Routine testing for mono- and poly-drug resistant TB in all TB patients is not recommended as the majority of patients with mono- or poly-drug resistant TB will be cured with standard first-line chemotherapy.
6.2. Treatment of Patients with Mono- and Poly-Drug Resistant TB
With the exception of streptomycin, definite randomised or controlled clinical trials have not been conducted to determine the best treatment options for various types of drug resistance. Recommendations are based on evidence from the pre-rifampicin era, observational studies, general principles of microbiology and therapeutics in TB, extrapolation from anecdotal evidence and expert opinion.
The design of regimens for mono- and poly-drug resistant TB requires experience and should be done under supervision of the provincial DR-TB clinical review committees.
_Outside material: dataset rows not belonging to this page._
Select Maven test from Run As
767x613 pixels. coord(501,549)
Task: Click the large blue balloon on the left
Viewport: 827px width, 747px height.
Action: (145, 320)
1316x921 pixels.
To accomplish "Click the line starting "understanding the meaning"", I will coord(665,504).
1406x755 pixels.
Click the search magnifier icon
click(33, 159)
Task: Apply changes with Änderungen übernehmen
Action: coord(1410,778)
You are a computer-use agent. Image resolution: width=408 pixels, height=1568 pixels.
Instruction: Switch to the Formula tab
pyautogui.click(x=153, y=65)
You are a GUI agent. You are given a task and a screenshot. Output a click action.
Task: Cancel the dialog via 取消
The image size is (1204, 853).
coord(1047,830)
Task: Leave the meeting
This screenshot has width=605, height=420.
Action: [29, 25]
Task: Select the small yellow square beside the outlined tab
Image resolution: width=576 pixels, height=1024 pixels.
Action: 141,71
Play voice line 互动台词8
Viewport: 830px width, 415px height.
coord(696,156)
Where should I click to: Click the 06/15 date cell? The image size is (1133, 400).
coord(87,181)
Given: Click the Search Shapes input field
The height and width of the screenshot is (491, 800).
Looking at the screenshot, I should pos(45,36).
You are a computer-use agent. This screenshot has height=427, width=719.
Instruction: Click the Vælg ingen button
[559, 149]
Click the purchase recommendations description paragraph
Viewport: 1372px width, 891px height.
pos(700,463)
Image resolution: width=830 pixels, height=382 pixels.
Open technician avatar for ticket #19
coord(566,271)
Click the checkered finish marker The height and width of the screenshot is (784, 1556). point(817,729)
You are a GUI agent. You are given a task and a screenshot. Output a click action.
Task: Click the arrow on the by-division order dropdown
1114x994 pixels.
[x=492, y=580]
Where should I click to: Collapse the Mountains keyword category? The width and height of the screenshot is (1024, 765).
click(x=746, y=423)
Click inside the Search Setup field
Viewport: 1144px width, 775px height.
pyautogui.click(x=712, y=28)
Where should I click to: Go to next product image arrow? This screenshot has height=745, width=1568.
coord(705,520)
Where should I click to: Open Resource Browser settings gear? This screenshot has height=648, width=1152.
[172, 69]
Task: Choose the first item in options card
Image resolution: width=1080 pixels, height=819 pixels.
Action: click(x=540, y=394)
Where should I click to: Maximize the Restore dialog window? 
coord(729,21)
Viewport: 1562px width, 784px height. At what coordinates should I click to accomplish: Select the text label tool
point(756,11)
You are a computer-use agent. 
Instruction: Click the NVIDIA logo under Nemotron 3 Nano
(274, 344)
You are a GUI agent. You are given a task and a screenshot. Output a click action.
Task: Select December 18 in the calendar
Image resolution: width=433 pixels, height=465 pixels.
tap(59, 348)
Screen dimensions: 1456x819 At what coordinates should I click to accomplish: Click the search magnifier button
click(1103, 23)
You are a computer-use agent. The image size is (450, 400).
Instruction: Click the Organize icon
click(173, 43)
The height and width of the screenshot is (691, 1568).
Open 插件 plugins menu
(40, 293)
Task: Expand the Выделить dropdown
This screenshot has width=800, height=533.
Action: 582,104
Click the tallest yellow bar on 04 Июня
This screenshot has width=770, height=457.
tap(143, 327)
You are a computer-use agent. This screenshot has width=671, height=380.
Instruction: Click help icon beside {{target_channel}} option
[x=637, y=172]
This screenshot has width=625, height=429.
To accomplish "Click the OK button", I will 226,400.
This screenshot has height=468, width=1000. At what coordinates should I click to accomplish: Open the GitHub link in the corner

The treatment history, DST pattern and the possibility of strains of M. tuberculosis having acquired additional resistance should be considered before deciding on an appropriate regimen.
Some of the specific issues that should be considered when designing an appropriate regimen are described below.
6.2.1. Timing of DST Results
Because of the inevitable delay in culture and DST, the DST result that prompts a change in treatment may not accurately reflect the bacterial population at the time it is reported as it reflects the bacterial population at the time that the sputum specimen was collected. The treatment regimens for mono- and poly-drug resistant TB assume that the pattern of drug resistance has not changed during this interval and should not be used if further resistance to any of the drugs is suspected.
6.2.2. Use of Pyrazinamide DST Results
DST results for pyrazinamide are unreliable and resistance to pyrazinamide should be assumed depending on the prior treatment history; in this case an alternative regimen should be used. However, pyrazinamide should be considered for inclusion in the regimen in certain circumstances as a considerable proportion of patients could still harbour pyrazinamide susceptible strains.
6.2.3. Development of Further Resistance
Further resistance should be suspected if the patient was on the functional equivalent of only one or two drugs for one month or more. For example, pyrazinamide is not regarded as a good companion drug to prevent resistance. If the patient was only receiving rifampicin and pyrazinamide (due to resistance to isoniazid and ethambutol), resistance to rifampicin may develop. Therefore, it is crucial to determine which functional drugs the patient received between the time of specimen collection and the time of initiation of the treatment regimen.
The regimens in Table XIII, which is a simplified table, are an adaptation of regimens suggested in the WHO guidelines.
All mono- and poly-drug resistant patients are to be recorded in the DR-TB register. All provinces that are still keeping them in the drug-susceptible register should put systems in place to address this matter.
Patients that are mono-drug resistant to rifampicin must be recorded as MDR-TB ‘not confirmed’.
Mono- and poly-drug resistant TB patients should be followed using:
- TB microscopy and TB culture every month during intensive phase until TB culture conversion.
- TB microscopy and culture monthly during continuation phase
- DST (repeated) if unsatisfactory clinical and biological progress after 3-4 months of treatment.